NASA sets off for Psyche-16: the mysterious trillion-dollar ‘floating mine’ in the asteroid belt

by archynewsy
0 comment

The Psyche space probe is already a little closer to the asteroid that bears its name, and which it will reach in the summer of 2029. After two postponements in eight days due to bad weather conditions, finally at 4:19 p.m., Spanish time, and with the sky overcast, the spacecraft took off from Launch Complex 39A at the Kennedy Space Center in Cape Canaveral, aboard a Falcon Heavy rocket from Elon Musk’s Space heading to this failed planet, converted into a floating mine, which could hold up to 12 trillion kilos of metals.
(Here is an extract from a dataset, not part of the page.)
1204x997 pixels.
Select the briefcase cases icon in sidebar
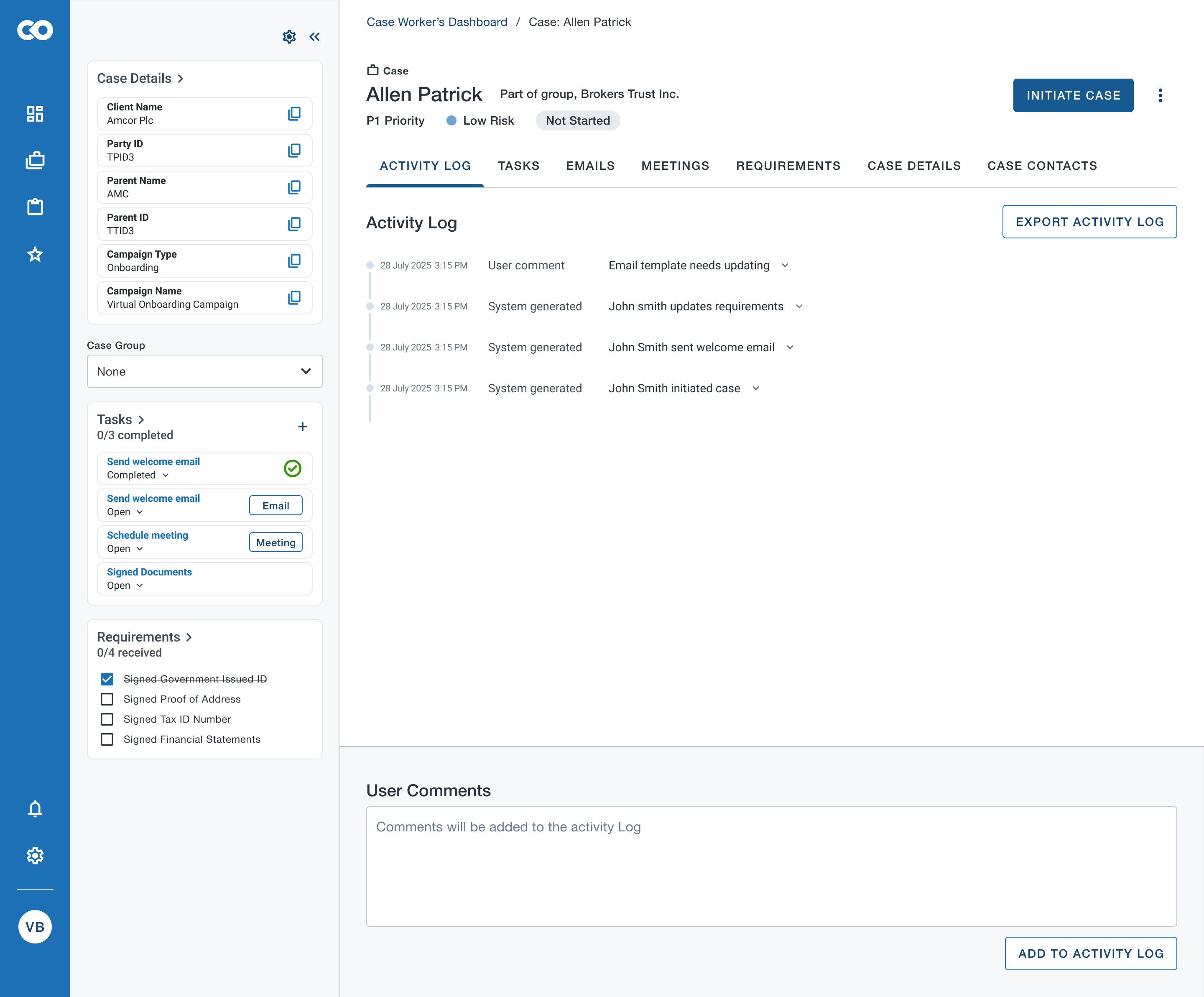(35, 160)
The odyssey to reach one of the most enigmatic objects in the solar system will travel more than 3,540 million kilometers. It will first reach Mars, where it is expected to arrive in 2026, and there it will obtain the gravity boost necessary to reach its destination in the summer of three years later. A trip like going to the moon and back 10,000 times.

Psyche-16 is one of the largest objects in the asteroid belt located between Jupiter and Mars. It is believed that it could have been just another planet in the solar system if it had not been for a catastrophic collision that occurred billions of years agowhich took away the mantle, leaving the core exposed to outer space, which would help us find out exactly what ours is like.
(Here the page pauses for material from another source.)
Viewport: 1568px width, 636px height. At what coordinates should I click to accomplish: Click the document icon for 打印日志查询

The result is a floating potato of 165,800 square kilometers, which if cut in half would have about 280 kilometers wide by 232 long. It takes just four hours to orbit itself, and five Earth years to orbit the sun. He emerged from Earthly anonymity in 1852, when he caught the attention of the Italian astronomer and mathematician Hannibal de Gasperiswho named it in honor of the Greek goddess of the soul.

Once you reach the asteroid, the probe will study it for 26 monthsorbiting closer and closer, until it finally crashes into its metallic soil in 2031. It will be the first time that humanity, specifically Arizona State University (United States) and NASA’s Jet Propulsion Laboratory, explore a metal-rich asteroid.